◆ Task instructions
Reproduce the stretch of the forum thread on replacing a Mark Levinson system from "I would plan" through "Levinson equipped car?", word for word.

◆ Selected text
# Replacing Mark Levinson system



## ~clover (Jun 18, 2013)

Hey all,

I have a 2014 Lexus IS350 with the Mark Levinson system. My previous car (VW GTI) I had an aftermarket Pioneer headunit with a 13 band EQ, Polk Audio components up front, stock speakers for fill in the rear, and 2 12" subs in the trunk. The system sounded awesome... everything was super clear and loud and you heard every detail in the music. I added subs to fix the lack of low end in the Lexus, but the ML still doesn't even compare and I'm not happy with it. I've been searching all day and it basically looks like if I want to upgrade, I'm going to have to scrap the whole system because of how complicated it is. Biggest issue is I need to keep the factory head unit because the HVAC is integrated in it as well as all the navi, warning chimes, etc. go through the factory amp/dsp. I want to retain the stock volume knob as well which also seems to be an issue. Can anyone provide feedback on if the setup below would work? (or maybe someone else can chime in with a better solution?)

*Rockford Fosgate DSR1* (supposedly with the right harness, it will plug into the factory amp and keep all the factory functions. also supposed to flatten the factory amp signal and I can use the DSP to tune the signal going to my amp. hopefully stock head unit volume knob will work with this and the signal won't change as volume is turned up/down?)

*Morel Virtus 603* (front speakers... woofer mounted in door, mid range mounted in dash, tweeter mounted in custom sail panel on the doors)

*Morel Maximo Ultra 602* (rear speakers)

*Morel MPS 4.400* (amp for front and rear speakers. ALTERNATIVE: use 6 channel amp for the front and run the front 3 way system active instead of using the included passive crossovers, and get another amp for the rear speakers. Don't think I can make this work though since the DSP only has 8 outputs)

*Alpine-MRV-M1200* (Sub amp. Currently using MRP-M500 to push 2 Rockford Fosgate P2D412's but I want to upgrade the sub amp)

I would plan on running new speaker wire to all the new speaker locations from the amp and just disconnecting the ML speakers so if I ever wanted to sell the car and go back to stock I could just put the speakers back in and hook everything up. 

TLDR: Can someone chime in on the best option for a newbie that wants to install speaker, amps and a DSP while retaining the stock head unit functionalities on a Mark Levinson equipped car? 

Thank you!


----------



## gregerst22 (Dec 18, 2012)

◆ Data excerpt
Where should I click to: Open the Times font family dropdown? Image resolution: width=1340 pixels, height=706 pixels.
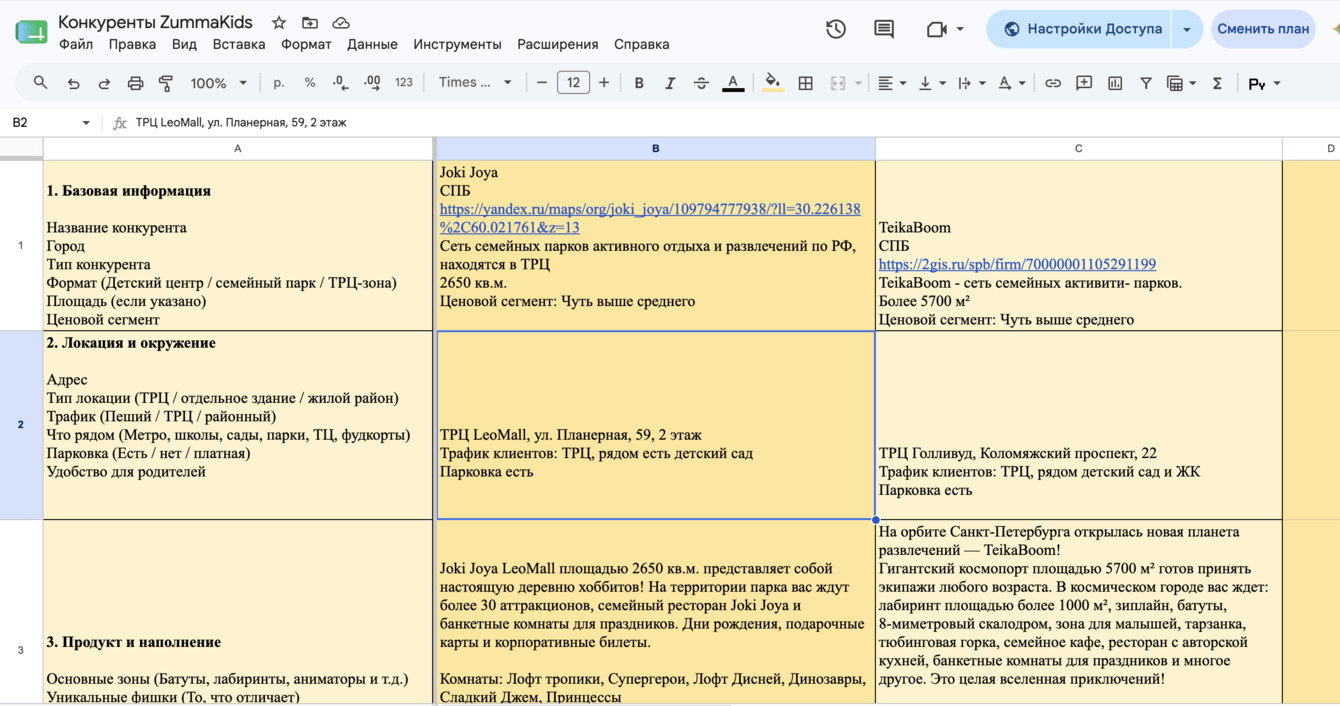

◆ In response
I would plan on running new speaker wire to all the new speaker locations from the amp and just disconnecting the ML speakers so if I ever wanted to sell the car and go back to stock I could just put the speakers back in and hook everything up. 

TLDR: Can someone chime in on the best option for a newbie that wants to install speaker, amps and a DSP while retaining the stock head unit functionalities on a Mark Levinson equipped car?